How to complete this task →
What you output must match, exactly, the lines from the start of the records to the line containing "The width and", both ends kept and pictures excluded.

(Pixel coordinate grounding data)
[Start of Attachment]

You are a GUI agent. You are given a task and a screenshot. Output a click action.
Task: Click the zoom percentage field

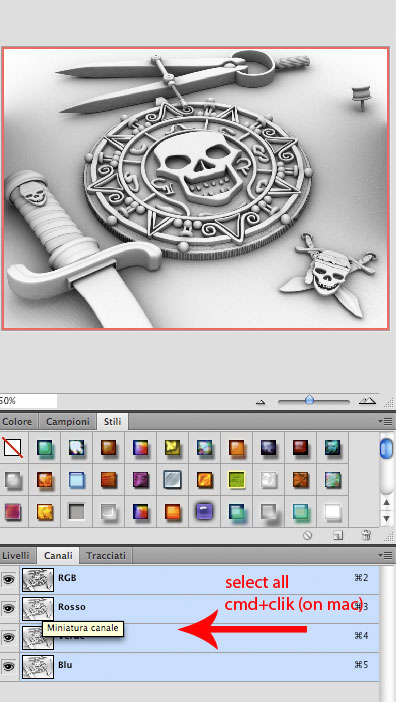28,401
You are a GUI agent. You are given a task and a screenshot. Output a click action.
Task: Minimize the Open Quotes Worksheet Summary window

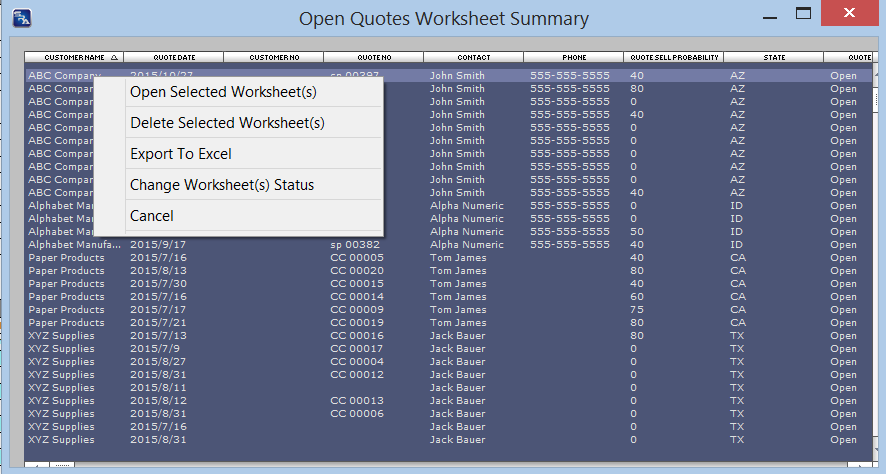tap(768, 14)
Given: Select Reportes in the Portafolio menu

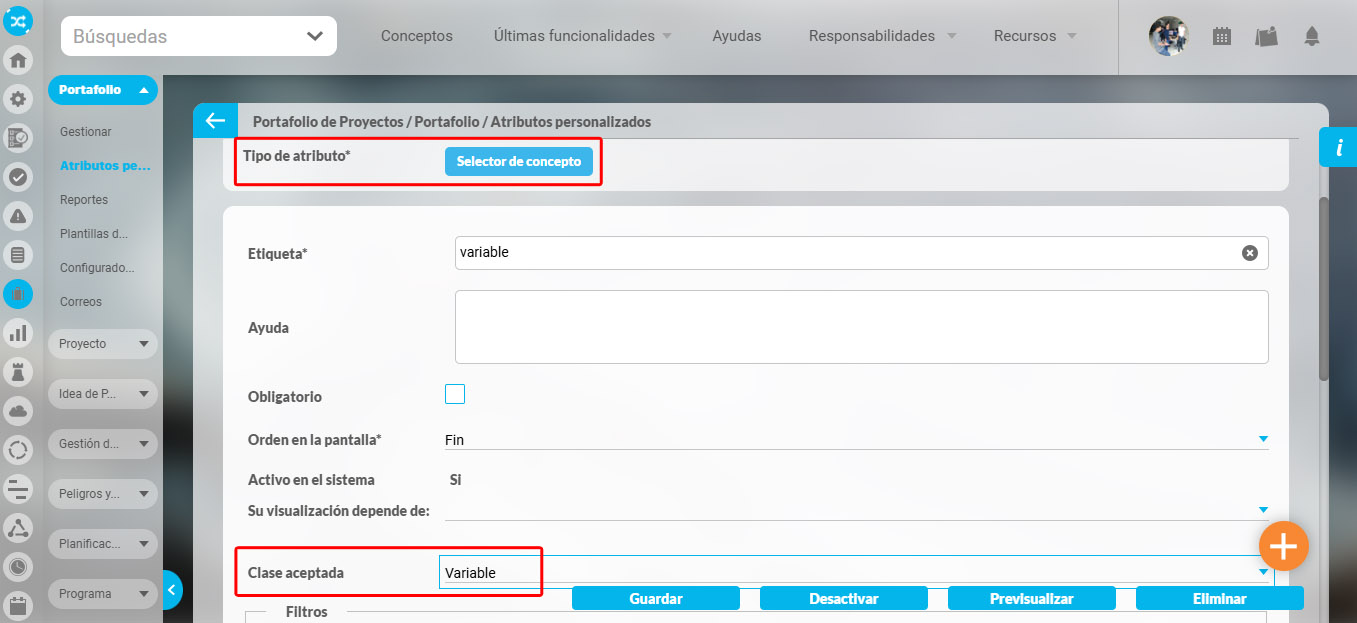Looking at the screenshot, I should (x=84, y=200).
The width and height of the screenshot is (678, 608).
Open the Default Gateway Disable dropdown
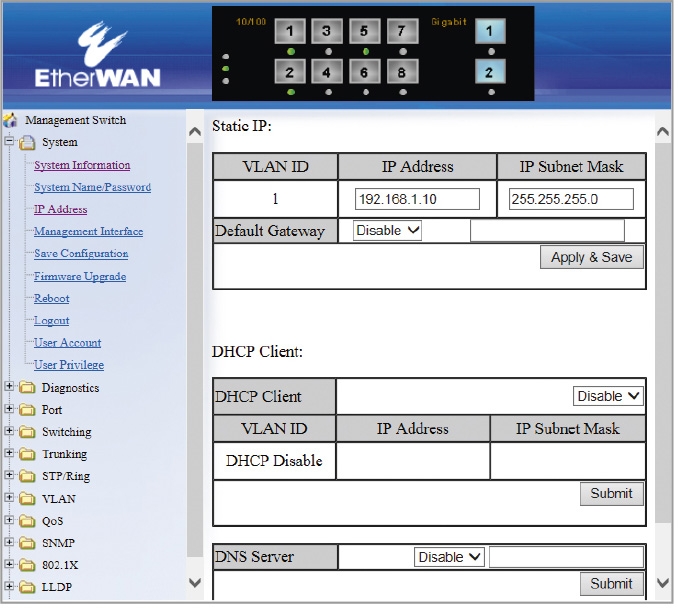click(x=387, y=230)
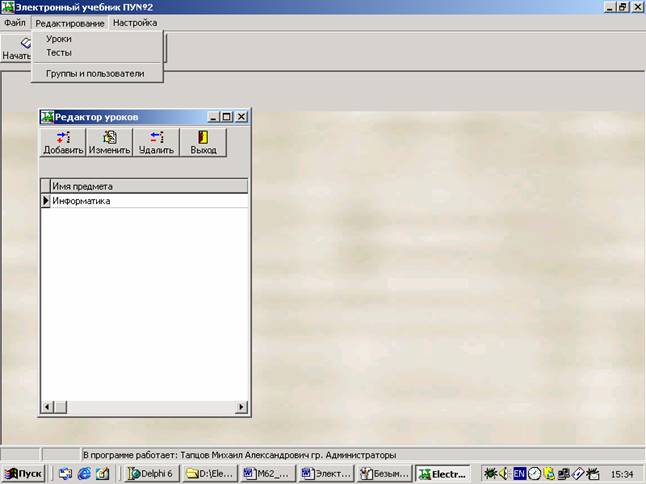Open Internet Explorer from the quick launch bar
This screenshot has height=484, width=646.
click(84, 473)
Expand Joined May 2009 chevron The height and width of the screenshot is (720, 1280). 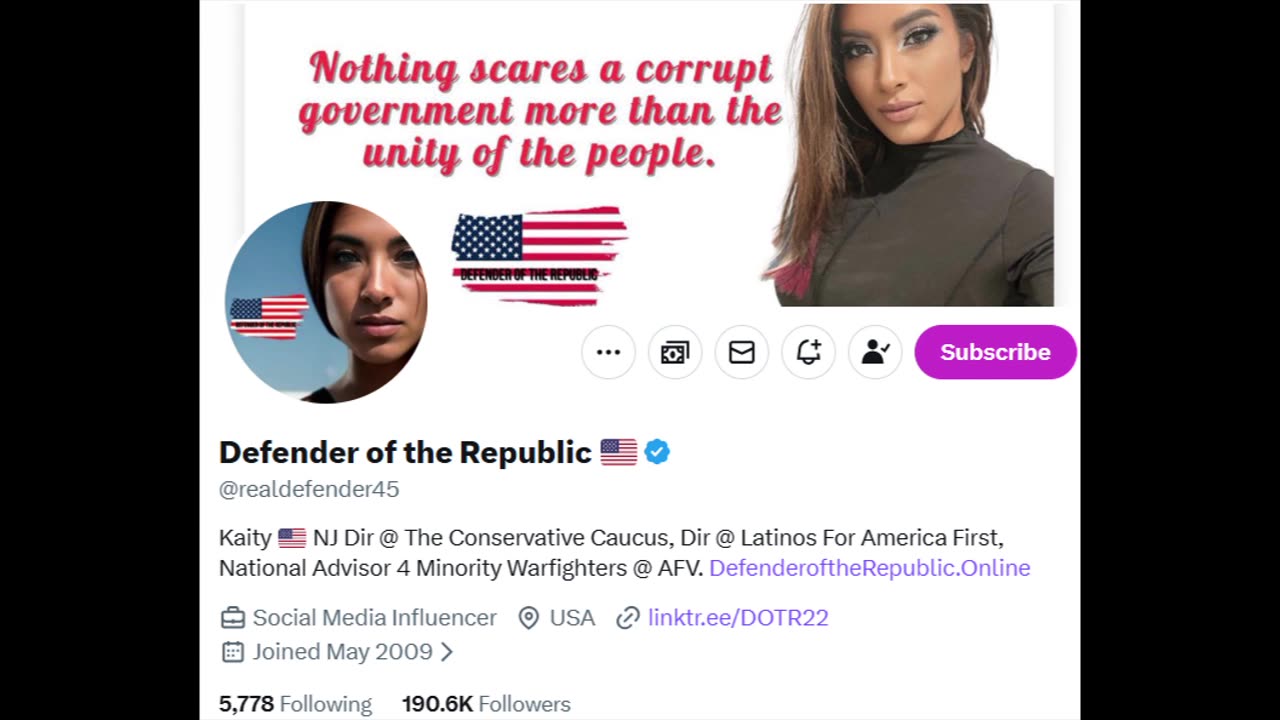tap(447, 652)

[End of Attachment]

Output for this task →
You are a GUI agent. You are given a task and a screenshot. Output a click action.
Task: Click the zoom percentage field

28,401
You are a GUI agent. You are given a task and a screenshot. Output a click action.
Task: Minimize the Open Quotes Worksheet Summary window

tap(768, 14)
Given: Select Reportes in the Portafolio menu

Looking at the screenshot, I should (x=84, y=200).
The width and height of the screenshot is (678, 608).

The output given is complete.